“Esa noche había en el aire un olor a tiempo”, escribió en 1950 Ray Bradbury, célebre escritor estadunidense recientemente fallecido. De esta divertida idea, surge la pregunta de rigor, planteada por el propio autor: “¿Qué olor tenía el tiempo? El olor del polvo, los relojes, la gente.”
Reconsiderando el breve texto “Ohio 1949” (titulado originalmente “Prólogo para una nueva estética”), escrito un año antes por el pintor Barnett Newman, se establece una liga indirecta entre ambos aristas estadunidenses. Parece ser que ambos estaban interesados por la sensación física del tiempo, que no es lo mismo que el sentido del tiempo, aclaración enfatizada por Newman. El sentido del tiempo es una facultad intelectual, quienes cuentan con ella (no es mi caso, claramente) no necesitan relojes, se puede decir que cuentan con un reloj interno, que les permite saber el paso del tiempo sin necesidad de consultarlo.
En cambio, la sensación física del tiempo, no implica la noción del paso de los minutos y las horas, sino de una percepción imaginaria del tiempo como un estímulo sensorial. ¿Cómo es que podemos sentir el tiempo? Para Newman, “El tiempo solamente se puede percibir en privado, mientras que el espacio es un territorio público. La sensación del tiempo es personal y privada, por ello es tan importante que cada persona la experimente por sí misma”. Newman argumenta que el espacio es un tema trillado para los artistas y críticos de su época, “hablan tanto de él, que parecería ser la materia prima de todo el arte”. Pero para Newman la presencia del espacio en el arte es un hecho innegable, pero a la vez irrelevante, ya que no implica ninguna referencia emocional interna del artista, sino una mera referencia al mundo exterior. El pintor manifiesta su inconformidad con la noción difundida por la crítica y su insistencia en la importancia de la obra de arte respecto a su relación con el espacio. Para él, dicha actitud hace al artista y a su trabajo más reales y concretos y por lo tanto representativos de objetos materiales que, al estar en un espacio específico, se vuelven automáticamente comprensibles.

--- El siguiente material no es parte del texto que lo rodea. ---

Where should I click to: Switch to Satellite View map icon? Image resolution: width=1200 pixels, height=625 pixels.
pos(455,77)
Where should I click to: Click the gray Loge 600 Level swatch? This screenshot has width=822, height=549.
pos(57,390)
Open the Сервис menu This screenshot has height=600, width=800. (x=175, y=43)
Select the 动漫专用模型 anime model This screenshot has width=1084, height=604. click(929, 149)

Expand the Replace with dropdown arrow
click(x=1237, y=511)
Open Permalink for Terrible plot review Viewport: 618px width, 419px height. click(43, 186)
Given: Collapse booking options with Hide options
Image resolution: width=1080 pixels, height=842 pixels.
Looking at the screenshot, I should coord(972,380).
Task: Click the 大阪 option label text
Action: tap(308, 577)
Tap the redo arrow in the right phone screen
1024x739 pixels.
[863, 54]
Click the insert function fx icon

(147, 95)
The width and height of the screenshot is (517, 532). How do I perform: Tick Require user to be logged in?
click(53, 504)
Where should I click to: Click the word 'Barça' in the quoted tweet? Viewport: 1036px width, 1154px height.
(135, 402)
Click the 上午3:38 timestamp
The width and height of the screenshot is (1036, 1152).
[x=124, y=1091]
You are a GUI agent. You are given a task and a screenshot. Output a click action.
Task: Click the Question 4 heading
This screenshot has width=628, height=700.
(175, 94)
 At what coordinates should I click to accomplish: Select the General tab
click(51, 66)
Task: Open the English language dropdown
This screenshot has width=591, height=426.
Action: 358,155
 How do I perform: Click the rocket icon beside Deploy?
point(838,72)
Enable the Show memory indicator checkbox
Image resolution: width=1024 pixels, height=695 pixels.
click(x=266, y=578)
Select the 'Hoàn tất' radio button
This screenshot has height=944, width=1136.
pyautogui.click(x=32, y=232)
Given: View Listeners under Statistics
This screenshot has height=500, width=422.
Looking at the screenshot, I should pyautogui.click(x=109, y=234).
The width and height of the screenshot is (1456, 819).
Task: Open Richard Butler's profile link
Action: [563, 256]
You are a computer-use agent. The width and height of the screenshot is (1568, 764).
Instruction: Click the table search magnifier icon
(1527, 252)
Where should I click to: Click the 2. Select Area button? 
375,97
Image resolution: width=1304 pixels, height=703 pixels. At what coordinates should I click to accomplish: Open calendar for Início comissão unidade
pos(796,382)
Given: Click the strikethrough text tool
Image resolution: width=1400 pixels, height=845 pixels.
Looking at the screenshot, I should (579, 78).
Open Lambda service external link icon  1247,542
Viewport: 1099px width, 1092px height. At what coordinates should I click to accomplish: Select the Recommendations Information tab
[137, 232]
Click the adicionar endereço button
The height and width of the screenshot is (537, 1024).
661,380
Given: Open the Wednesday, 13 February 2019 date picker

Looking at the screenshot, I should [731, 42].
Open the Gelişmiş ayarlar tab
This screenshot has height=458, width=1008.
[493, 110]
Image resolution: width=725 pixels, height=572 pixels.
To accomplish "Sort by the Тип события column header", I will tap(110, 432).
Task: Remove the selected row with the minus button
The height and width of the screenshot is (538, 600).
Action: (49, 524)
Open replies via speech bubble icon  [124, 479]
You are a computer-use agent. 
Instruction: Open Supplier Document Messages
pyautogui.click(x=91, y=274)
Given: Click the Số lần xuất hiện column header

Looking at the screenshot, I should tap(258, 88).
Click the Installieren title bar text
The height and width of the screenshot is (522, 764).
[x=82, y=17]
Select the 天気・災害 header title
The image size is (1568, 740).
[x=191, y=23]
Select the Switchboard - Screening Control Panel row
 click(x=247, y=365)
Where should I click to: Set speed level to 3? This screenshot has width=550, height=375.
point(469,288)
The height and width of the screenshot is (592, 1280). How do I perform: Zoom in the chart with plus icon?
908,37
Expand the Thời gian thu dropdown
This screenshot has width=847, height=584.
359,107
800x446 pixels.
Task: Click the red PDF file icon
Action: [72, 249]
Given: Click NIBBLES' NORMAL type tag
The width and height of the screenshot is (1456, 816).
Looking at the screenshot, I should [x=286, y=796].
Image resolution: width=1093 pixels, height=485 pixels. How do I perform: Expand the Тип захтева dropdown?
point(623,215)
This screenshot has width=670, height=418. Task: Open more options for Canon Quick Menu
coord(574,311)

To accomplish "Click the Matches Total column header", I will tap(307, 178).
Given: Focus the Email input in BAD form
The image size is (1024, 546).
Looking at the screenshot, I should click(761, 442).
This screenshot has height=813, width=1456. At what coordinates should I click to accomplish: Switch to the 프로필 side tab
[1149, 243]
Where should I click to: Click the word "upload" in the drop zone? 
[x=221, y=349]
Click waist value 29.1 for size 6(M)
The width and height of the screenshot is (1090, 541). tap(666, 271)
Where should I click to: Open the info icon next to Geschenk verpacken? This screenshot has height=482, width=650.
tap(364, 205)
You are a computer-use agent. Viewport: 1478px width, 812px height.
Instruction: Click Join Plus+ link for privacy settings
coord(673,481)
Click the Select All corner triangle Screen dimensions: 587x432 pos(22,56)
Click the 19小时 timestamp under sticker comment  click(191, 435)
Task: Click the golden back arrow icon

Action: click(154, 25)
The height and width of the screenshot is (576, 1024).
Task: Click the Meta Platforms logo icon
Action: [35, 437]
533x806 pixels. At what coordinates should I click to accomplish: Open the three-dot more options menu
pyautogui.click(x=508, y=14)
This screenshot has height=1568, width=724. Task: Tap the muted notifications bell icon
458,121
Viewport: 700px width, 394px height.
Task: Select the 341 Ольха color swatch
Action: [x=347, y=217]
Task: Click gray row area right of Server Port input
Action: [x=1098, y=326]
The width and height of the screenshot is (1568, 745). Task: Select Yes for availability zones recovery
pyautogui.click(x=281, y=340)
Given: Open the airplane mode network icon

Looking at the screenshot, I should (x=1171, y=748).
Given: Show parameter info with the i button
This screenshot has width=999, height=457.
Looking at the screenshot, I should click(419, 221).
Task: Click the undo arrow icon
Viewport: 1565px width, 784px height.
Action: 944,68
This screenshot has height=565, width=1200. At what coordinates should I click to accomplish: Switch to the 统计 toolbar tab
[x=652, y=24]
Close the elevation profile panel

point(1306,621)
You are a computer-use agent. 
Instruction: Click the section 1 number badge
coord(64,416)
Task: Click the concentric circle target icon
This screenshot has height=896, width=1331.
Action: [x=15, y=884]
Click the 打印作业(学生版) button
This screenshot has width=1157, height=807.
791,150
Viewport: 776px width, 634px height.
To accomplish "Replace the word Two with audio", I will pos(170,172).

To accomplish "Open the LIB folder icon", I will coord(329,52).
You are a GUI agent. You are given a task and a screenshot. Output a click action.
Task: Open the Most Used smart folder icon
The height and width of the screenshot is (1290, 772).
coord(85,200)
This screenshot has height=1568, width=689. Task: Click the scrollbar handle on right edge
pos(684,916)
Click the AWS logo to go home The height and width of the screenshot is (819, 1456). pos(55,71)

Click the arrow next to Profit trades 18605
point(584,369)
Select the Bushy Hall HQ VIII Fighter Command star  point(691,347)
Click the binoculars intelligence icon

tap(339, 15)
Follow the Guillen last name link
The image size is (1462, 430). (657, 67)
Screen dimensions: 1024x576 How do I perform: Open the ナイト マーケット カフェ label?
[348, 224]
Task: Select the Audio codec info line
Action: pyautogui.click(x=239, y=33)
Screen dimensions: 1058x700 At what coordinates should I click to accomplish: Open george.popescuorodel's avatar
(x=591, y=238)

En cambio para Bradbury, la sensación del tiempo es una imagen poética, algo sensible, con olor, sonido, fisionomía, incluso materia tangible. Para Bradbury, el tiempo se parecía “a la nieve que cae calladamente en una habitación oscura, a una película muda en un viejo cine, a cien millones de rostros que descienden como globos en año nuevo”, y quizá de ahí proviene la frase con la que cierra el relato: “Esa noche casi se podía tocar el tiempo”.